M. Müller, quand Stephen descendit au jardin, du plus loin qu’il le vit, lui cria :

— Vous êtes plus grand que moi, monsieur Stephen ; venez donc abattre ce nid de chenilles… Vive-Dieu ! dit-il quand l’opération fut faite, il y en avait plus de mille qui se seraient répandues sur l’arbre et en auraient rongé et disséqué les feuilles ; et, remarquez que ce tilleul, avec celui qui est en face et les deux qui commencent l’allée, est beaucoup plus beau que les autres ; c’est le tilleul de l’Amérique septentrionale. Hoffpenger l’appelle tilia argentea, à cause que ses feuilles sont cotonneuses et blanches comme de l’argent par-dessous. Ses fleurs ne paraissent qu’au mois d’août, mais sont beaucoup plus odorantes que celles de toutes les autres variétés, telles que tilia rubra, tilia pubescens, tilia lacinata, tilia mycrophylla, etc., etc. La plupart des canaux en Hollande sont bordés de tilleuls des deux côtés ; le tilleul de Hollande a le feuillage plus étroit et plus sombre ; vous en voyez un à droite, le quatrième.

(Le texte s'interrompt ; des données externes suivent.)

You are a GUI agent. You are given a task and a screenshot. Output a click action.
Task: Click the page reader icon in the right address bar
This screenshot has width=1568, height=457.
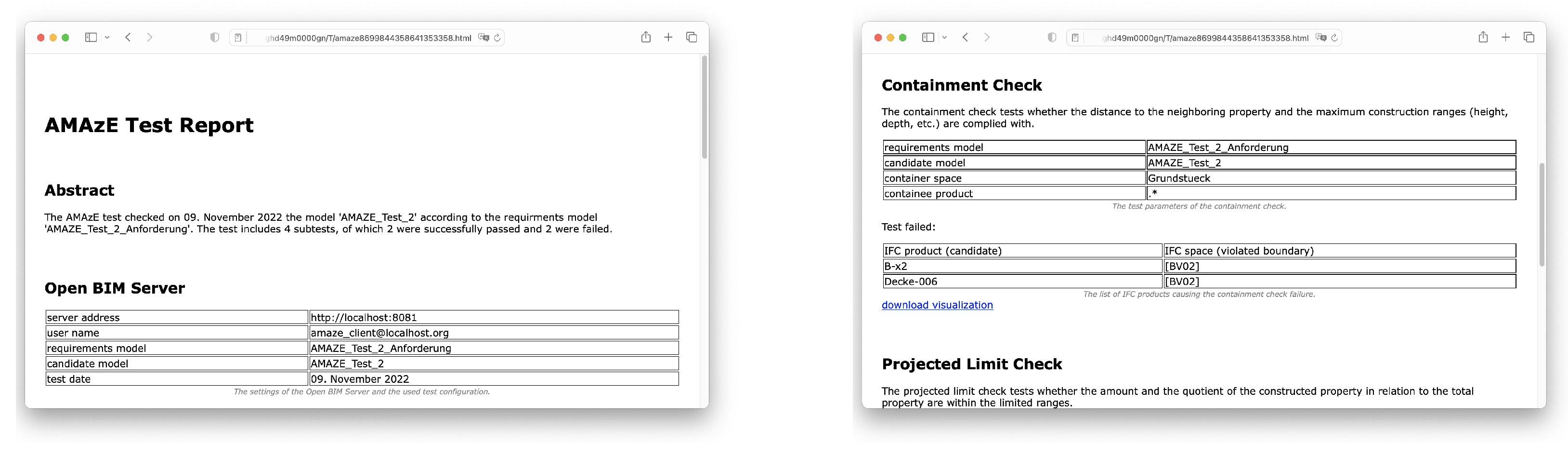click(x=1075, y=38)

— C’est un bel arbre, dit Stephen, il donne beaucoup d’ombre et répand un suave parfum.

— Oui, au mois de juin ; son écorce sert à faire des câbles, et son bois est le meilleur qui entre dans la composition de la poudre. Le mot tilia paraît venir du grec χτολου, plume, parce que le tilleul porte ses fleurs sur des languettes qui ressemblent assez à des plumes.

— Пτολου, murmura machinalement Stephen.

Mais M. Müller, dans sa précipitation, crut entendre un autre mot ; il parut surpris, resta quelques instants dans une sorte d’indécision, et dit :

— Je crois que vous avez raison ; c’est singulier que cette idée ne me soit jamais venue.

Stephen ignorait complétement avoir eu une idée ; il prêta l’oreille et tâcha de démêler ce qui pouvait avoir donné lieu à cette supposition.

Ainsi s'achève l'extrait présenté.